Barostim (CVRx Inc., Minneapolis, Minnesota, United States) is an implantable system that lowers blood pressure by electrical stimulation of the carotid baroreceptors. It is indicated as a second-line treatment for hypertensive patients resistant to conventional medical therapy (established on systolic blood pressure [SBP] values ≥ 140mmHg, despite the use of at least 3 antihypertensive drugs, including a diuretic). Refractory hypertension affects 0.3% of hypertensive Spanish patients.2 Considering that the prevalence of hypertension in the Spanish population older than 30 years is around 30%,3 there would be approximately 29 000 patients with hypertension refractory to drug therapy in Spain.

Carotid baroreceptor stimulation is considered a possible therapeutic option for refractory hypertension in the guidelines of the European Society of Hypertension and the European Society of Cardiology.4 Furthermore, the indication for Barostim in patients refractory to conventional treatment was found to be cost-effective for the German population (cost-effectiveness ratio, 7797 euros/quality-adjusted life year [QALY]).5 However, the epidemiologic profile of the Spanish population and the cost of treating hypertension and its complications in Spain differ from those observed in northern European countries, and both these variables could have a considerable impact on the cost-effectiveness of this technology in our country.
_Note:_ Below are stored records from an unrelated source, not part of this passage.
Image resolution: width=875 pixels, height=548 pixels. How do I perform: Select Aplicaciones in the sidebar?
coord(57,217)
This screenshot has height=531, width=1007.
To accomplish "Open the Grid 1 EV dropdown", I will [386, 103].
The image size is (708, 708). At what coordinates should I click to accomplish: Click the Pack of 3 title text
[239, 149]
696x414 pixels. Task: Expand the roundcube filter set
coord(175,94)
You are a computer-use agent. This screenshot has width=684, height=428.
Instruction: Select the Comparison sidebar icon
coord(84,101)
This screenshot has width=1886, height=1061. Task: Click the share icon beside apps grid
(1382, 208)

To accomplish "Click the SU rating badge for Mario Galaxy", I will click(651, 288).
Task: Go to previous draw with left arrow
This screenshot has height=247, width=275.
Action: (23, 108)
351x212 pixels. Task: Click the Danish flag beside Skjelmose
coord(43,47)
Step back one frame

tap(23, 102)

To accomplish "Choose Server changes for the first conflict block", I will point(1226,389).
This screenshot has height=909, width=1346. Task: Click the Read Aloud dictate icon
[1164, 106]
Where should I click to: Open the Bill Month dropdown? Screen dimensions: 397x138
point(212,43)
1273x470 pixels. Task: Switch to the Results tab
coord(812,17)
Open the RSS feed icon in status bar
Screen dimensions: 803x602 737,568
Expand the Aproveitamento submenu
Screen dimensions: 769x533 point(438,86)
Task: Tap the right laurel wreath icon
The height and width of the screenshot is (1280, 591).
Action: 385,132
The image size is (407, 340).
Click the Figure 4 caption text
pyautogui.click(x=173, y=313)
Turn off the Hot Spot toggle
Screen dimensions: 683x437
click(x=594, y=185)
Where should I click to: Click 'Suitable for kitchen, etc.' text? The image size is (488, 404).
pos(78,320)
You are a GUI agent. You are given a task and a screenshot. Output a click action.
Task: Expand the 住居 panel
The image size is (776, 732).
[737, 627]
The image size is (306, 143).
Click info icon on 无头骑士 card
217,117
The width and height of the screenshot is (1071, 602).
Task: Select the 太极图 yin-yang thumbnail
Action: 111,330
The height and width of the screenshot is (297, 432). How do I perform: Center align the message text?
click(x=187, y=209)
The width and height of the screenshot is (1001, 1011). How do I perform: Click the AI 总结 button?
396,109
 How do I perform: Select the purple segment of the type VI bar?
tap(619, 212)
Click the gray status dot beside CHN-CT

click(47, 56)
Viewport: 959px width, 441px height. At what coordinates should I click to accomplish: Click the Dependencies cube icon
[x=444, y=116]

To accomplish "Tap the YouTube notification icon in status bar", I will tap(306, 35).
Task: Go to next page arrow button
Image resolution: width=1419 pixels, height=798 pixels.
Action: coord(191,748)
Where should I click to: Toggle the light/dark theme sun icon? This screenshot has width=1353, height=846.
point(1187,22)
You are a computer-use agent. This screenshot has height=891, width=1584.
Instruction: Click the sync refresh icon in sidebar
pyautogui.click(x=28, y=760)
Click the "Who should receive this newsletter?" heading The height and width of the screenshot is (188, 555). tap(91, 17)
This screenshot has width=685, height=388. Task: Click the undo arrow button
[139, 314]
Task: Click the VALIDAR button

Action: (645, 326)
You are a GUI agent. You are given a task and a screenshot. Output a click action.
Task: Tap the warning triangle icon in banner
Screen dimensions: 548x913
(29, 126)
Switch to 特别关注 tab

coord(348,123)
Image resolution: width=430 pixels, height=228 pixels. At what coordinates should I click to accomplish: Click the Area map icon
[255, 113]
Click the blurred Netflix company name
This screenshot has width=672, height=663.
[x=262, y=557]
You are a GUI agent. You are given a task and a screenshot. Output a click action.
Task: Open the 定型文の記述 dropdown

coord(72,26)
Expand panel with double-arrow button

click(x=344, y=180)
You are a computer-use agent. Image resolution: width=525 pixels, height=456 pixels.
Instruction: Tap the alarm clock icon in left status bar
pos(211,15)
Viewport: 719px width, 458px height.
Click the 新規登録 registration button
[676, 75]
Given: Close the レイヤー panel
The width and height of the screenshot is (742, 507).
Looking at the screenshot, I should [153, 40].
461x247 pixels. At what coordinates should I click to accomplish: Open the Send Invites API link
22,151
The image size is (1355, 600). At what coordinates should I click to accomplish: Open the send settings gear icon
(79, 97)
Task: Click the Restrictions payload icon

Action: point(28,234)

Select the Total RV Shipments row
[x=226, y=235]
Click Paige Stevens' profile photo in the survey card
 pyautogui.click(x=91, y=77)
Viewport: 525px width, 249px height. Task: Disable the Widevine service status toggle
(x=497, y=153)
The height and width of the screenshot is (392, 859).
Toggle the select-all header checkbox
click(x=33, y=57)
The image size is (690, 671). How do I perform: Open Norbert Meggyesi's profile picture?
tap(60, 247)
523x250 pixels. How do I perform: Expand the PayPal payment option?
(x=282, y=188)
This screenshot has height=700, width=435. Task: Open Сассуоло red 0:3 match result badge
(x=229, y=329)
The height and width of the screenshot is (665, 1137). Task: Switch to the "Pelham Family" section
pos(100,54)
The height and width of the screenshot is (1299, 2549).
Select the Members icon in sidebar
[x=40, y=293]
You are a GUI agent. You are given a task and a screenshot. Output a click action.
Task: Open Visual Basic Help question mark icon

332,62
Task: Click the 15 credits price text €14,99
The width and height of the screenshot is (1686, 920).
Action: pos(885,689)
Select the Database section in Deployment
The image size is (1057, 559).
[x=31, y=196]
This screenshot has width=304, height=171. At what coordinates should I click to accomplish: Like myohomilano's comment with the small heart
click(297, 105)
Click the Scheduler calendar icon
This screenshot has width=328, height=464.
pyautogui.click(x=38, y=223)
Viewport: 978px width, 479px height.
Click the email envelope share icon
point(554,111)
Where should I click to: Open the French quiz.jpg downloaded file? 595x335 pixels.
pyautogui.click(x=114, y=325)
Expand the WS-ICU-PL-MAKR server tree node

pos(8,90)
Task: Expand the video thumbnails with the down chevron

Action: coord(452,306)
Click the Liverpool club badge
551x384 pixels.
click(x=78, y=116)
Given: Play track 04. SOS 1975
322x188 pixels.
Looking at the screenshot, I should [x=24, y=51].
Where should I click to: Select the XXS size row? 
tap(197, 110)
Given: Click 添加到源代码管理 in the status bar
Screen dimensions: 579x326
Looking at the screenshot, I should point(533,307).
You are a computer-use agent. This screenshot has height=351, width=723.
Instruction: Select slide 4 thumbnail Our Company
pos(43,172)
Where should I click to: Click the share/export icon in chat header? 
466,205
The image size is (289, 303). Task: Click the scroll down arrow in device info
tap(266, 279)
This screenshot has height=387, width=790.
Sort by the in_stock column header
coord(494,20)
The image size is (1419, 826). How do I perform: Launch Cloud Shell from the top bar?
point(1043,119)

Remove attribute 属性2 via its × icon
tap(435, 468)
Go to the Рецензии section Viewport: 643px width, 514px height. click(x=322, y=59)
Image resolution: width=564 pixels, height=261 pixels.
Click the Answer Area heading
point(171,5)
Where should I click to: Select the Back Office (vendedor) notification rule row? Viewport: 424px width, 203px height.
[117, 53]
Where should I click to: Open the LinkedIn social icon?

The aim of this study was to analyze the cost-effectiveness of Barostim as a second-line treatment compared with an adequate pharmacologic regimen (at least 3 antihypertensive drugs, including a diuretic agent) in the population of adults with hypertension (SBP ≥ 140mmHg), from the perspective of the publically-funded Spanish Health System.

METHODSDesign

A cost-effectiveness analysis was conducted using a model developed by Markov6 in which patients start in hypertensive status refractory to drug therapy and progress over time toward several possible health states (Figure 1). Time is represented as fixed cycles of 1 month's duration up to the end of the patients’ lives. The probability of transition to a new state depends on the patients’ initial characteristics and later ones, their health status, and the treatment received. Different quality of life levels and costs are associated with each health state. The model was based on a study carried out in the German population,5 and was adapted to the epidemiologic characteristics and health costs of Spain for the present study.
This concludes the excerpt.